Writing Suspense

DSC03168In my novel The Haunting of Alice May, I dive straight into the action with a kayaking trip in jeopardy in Monterey Bay, California, which quickly puts the central character in peril. Teen readers are impatient, and like to get to the story quickly, rather than having to wade through pages of backstory or exposition. So I start with Alice, the heroine who tells the story in the first person, in great danger, and facing her worst nightmare – open water and the fear of drowning.

Having lived in Monterey and Pacific Grove for two years, where the novel is set, this story about teens is incredibly personal to me. I walked the coastal paths Alice walked, taking in the blues and greens of Monterey Bay. I kayaked over the underwater kelp forests, marvelled at the diaphanous moon jellies in the Aquarium, and smelt the salty sea breeze during many long strolls along Carmel’s sandy beach. It’s a magical place to live, and one where I feel very at home with nature.

I start the novel with a quick succession of chapters, using famous landmarks around Monterey Bay, such as the Aquarium, Point Pinos Lighthouse, Point Lobos forest, Big Sur and Cannery Row. These are places rich in history and literature, from John Steinbeck to Jack Kerouac, as well as shrouded in mystery. Some are even linked to the supernatural. Point Pinos Lighthouse, for example, is said to be haunted, a plot device I use during the thrilling denouement of the novel.

Having written three books on Alfred Hitchcock, I specialise in mystery and suspense. Many readers become confused by the two terms. They are actually two very different processes. Mystery is an intellectual process like a riddle or a whodunit. The mystery of Henry, who saves Alice from drowning, is: who is he really? Is he a ghost? Where does he come from? What secrets does the island hold which he inhabits? What happened to Heather, the high school prom queen? These are all mysteries that run through the book.

We also know that Alice has suffered a terrible trauma in recent months, as her Mom died of a long illness, so is what she is seeing real? I wanted to create an atmosphere of uncertainty and delusion, which is why I wrote the scenes early on when Alice isn’t really sure if she’s seeing Henry or not. Is he a figment of her imagination? So the first half of the novel is devoted to who Henry is and why he holds such a spell over Alice.

Suspense is an emotional process in the reader, rather like a rollercoaster ride, or a trip to the haunted fun house. As Alfred Hitchcock once said, “In all suspense you have to give the reader information, so that they have something to be anxious about.” The suspense in The Haunting of Alice May is: what will happen when Alice finds out who Henry really is? How will she react? What will she do? What will happen when the other sailors come looking for her? This suspense drives the narrative core of the book and invites readers to keep turning pages.

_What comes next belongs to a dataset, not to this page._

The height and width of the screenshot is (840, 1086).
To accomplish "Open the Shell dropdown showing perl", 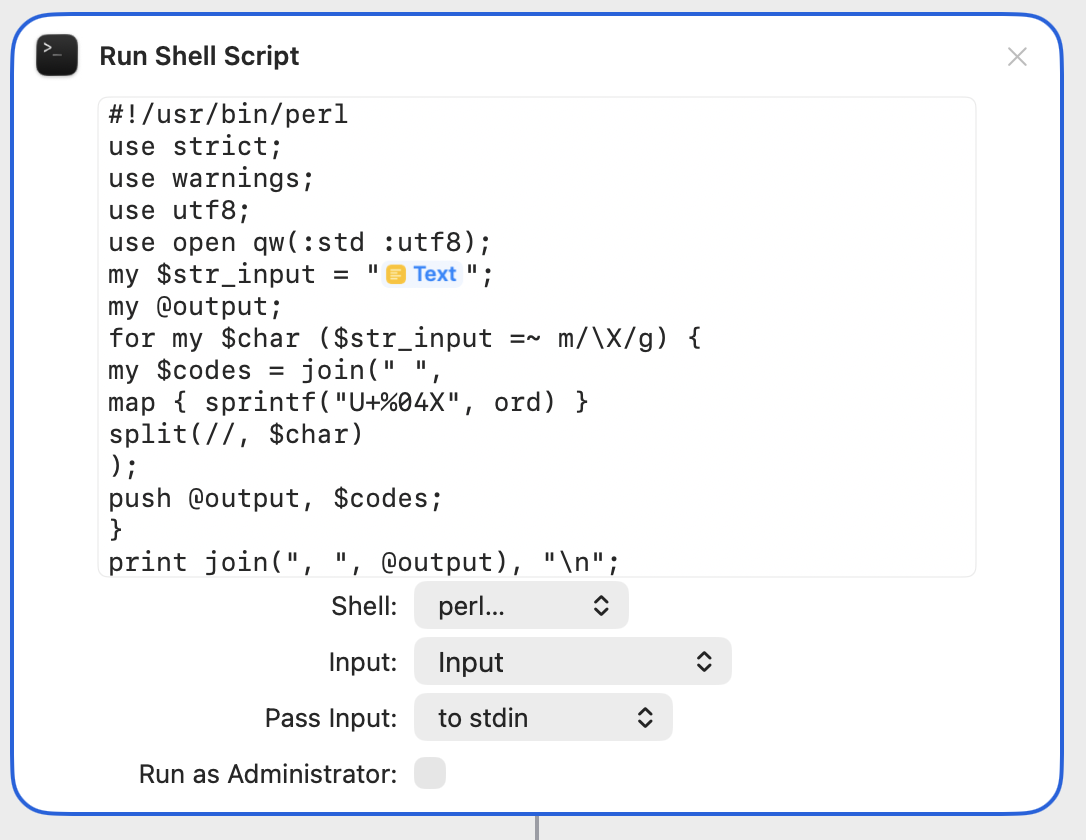I will pos(521,606).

When writing Young Adult fiction, I think it’s very important to channel your inner teen. Ghost Maven revolves around the many first experiences of being a teenager such as: going on a first date, first love, and first prom date. Falling in love and losing a parent are intense feelings for a teenager, both of which Alice goes through, and which I can relate to. Teenagers don’t tend to think of their own mortality, as they have their whole lives stretching ahead of them. It’s only after Alice loses her Mom that she starts to think about the possibility of an afterlife and then Henry appears.

Writing authentic teen dialogue is important, especially if you want young readers to connect with your story. As a zoologist and psychologist by training, I find it fascinating to observe people and listen to the way they speak. When I’m in a queue at the movies for example, I enjoy listening to others talk about the film they have seen or are about to see, and I have three teenage nephews who banter and are fun to listen to. Capturing the intensity and feelings of being a teenager is vital, where everything seems so exaggerated. But I was wary of using slang, since it quickly dates your work.

Another challenge I had was that Henry and Alice are literally from two other worlds, so Henry’s style of speech was more formal and romantic; the flip side to Alice’s modern style. Anything that doesn’t advance the plot or characters should probably be cut. In early drafts I had scenes of Alice shopping in the outdoor markets of Monterey for California artichokes (which I love), but these scenes were the first to go. My advice when writing for teens is more immediate scenes and less narrative summary.